PIE-color-pos-mood Positive attitudes on your team will build resilience and influence every dimension of teamwork. Positivity will impact how well people get along with one another, how pleased they are to be on the team, their motivation and their creative thinking. That is why this is one of the seven team competencies the TESI® (Team Emotional and Social Intelligence Survey®) measures. Research Dr. Barbara Fredrickson describes in her books Positivity and Love 2.0 provides the scientific grounding to prove the power of positive engagement. Because most work is accomplished through teams, we are finding a tremendous thirst to better understand what this means for teams and how to assist teams in growing their positive mood.

Developing teams is a complex challenge that never stops requiring positive and proactive attention. One of the challenges to team effectiveness is the tendency for people to think and act individually and objectively, that is to focus exclusively on the task rather than each other. Busy team members can become so externally focused on projects and customers that they don’t focus on themselves or on the team. This lack of internal team focus can feel safer for several reasons: 1) addressing interpersonal relationships can seem much less controllable or scientific and less predictable and thus too uncertain; 2) team members may not be trained to be good at team or human dynamics, they enjoy being an expert but they aren’t expert in this situation; 3) their external focus in getting all the jobs done may leave them drained with little energy left for the team, and this is often compounded by highly demanding organizational politics; and 4) the team leader may be a technical expert in his/her production world but likely is not trained to be a team leader and to manage complex interpersonal situations and to build motivation while maintaining accountability; and 5) the full organization may not be aware of the challenges their teams are experiencing nor understand how they could support the team in effective change. This is why your team needs to make conscious, intentional efforts to build its positivity and resilience if you want to maximize productivity.
• • • • • • •
PROBLEM SET
1. Answer these questions using the passage on team positivity.
(a) How many team competencies does the TESI measure?
(b) What are the titles of the two books by Dr. Barbara Fredrickson named in the passage?
(c) According to the passage, what might the team leader be in his/her production world?
2. Continue the passage on team positivity from where it stops.
The entries further down come from a different source than the passage on team positivity.

DATASET ENTRIES
• • • • • • •
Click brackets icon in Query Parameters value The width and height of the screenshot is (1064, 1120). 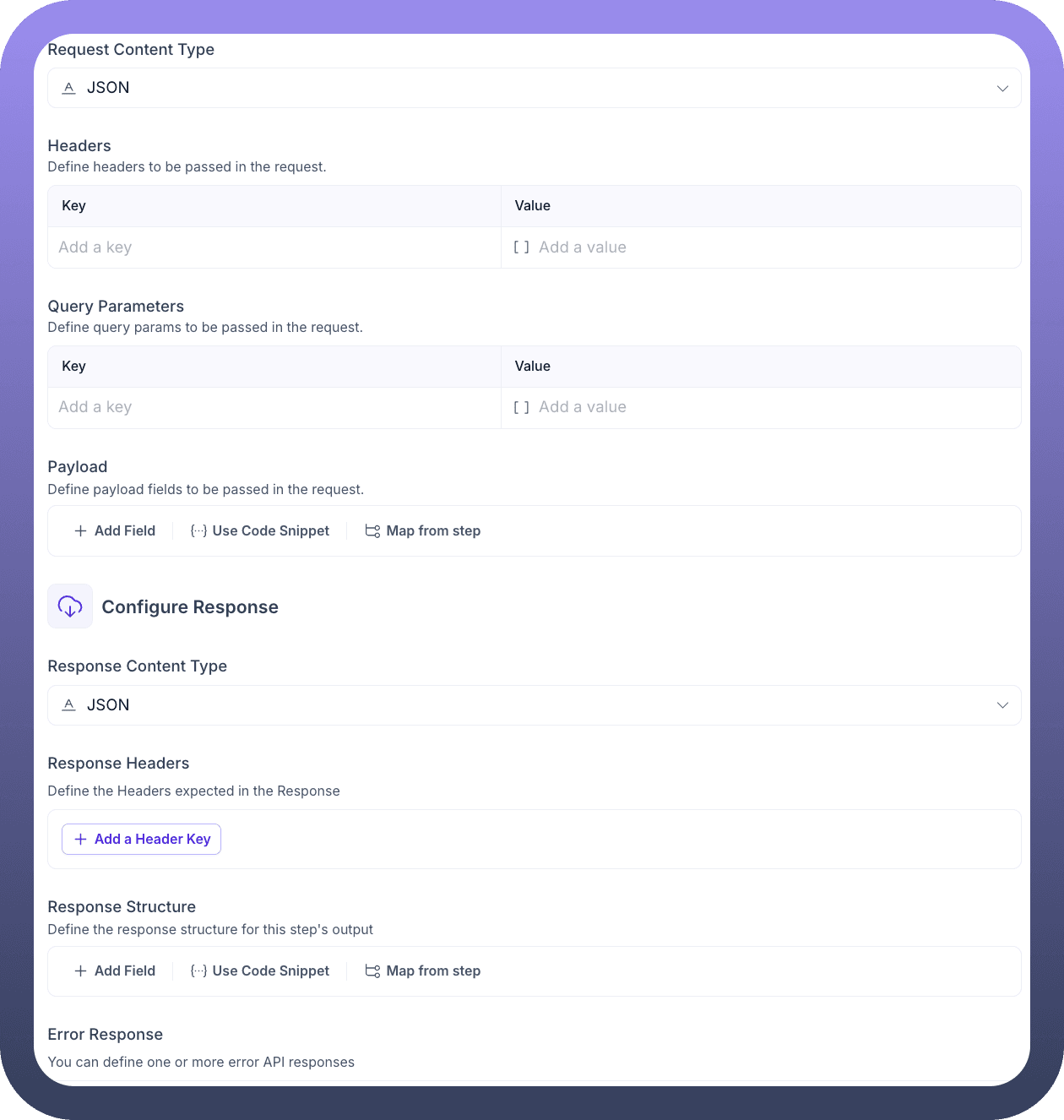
• • • • • • •
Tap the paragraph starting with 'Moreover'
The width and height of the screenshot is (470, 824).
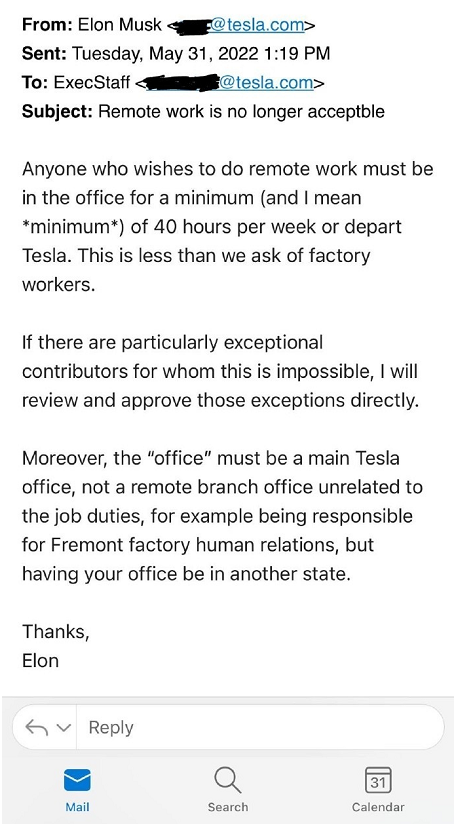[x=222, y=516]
• • • • • • •
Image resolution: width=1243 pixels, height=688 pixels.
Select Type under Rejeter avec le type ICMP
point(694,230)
• • • • • • •
ANSWERS FOR THE TASKS
1.
(a) Seven.
(b) Positivity and Love 2.0.
(c) A technical expert.

2.
Art Aron, a human relations scientist, conducted research that shows how people move from a sense of separation – me and you – to a sense of being together – us or we. His research was done with couples, but the same principles apply to teams, which are a group of people working together to solve problems. The more overlap the individual team members see between each other, the more likely they will have a sense of “us” and that leads to a series of positive results. The more positive we are with each other, the more overlap we see between ourselves and others and that leads to feeling more openness and connection with others. In turn, this increased connection leads to helpful responses among team members that build trust – team members learn they can rely on considerate and supportive responses from one another. Most people will say they agree with the maxim that “All of us are smarter than one of us.” Understanding the dynamics of positive mood helps show us how to act in order to achieve its powerful effects.

Fredrickson writes that positivity broadens one’s view from “me” to “us” and then to “all of us” not just the part of the group that looks or thinks like you. Thus building positive attitudes within your team will expand the effectiveness of your diversity efforts. We often talk about emotions being highly contagious and that’s so for positivity, as well as for negativity. This makes it important for team leaders as well as all team members to be intentionally positive. Fredrickson explains that “positivity spreads because people unconsciously mimic emotional gestures and facial expressions of those around you … positivity breeds helpful, compassionate acts.” Furthermore, she points out that when we act positively with others we are likely proud of our engagement and “pride broadens your mindset by igniting your visions about other and larger ways in which you might be helpful.” (Positivity, pp. 69-70) We are certain that’s what you want for your teams.

Furthermore, positivity is central to the ability to collaborate which is based on the ability to work jointly with one another, to listen to different perspectives and to find common answers. Collaborative Growth’s team model demonstrates how we bring team emotional and social intelligence competencies together to create collaborative intelligence. Frankly one of the easiest team strengths to build is positive mood so practice this and you will also build your team’s resilience.

Building Resilience and Positive Mood

resilience_meterppt100Resilience and positive mood are tightly connected. Resilience includes the ability to bounce back and relies on teams having a reserve to tap into when big challenges hit. That reserve is built by how we treat each other and what we expect of one another. The more positive members of a team are, the deeper the reserve and the less often they are likely to need to tap into it. Positivity builds perspective so teams take challenges in stride rather than making a big deal of them and increasing their stress instead of their resilience.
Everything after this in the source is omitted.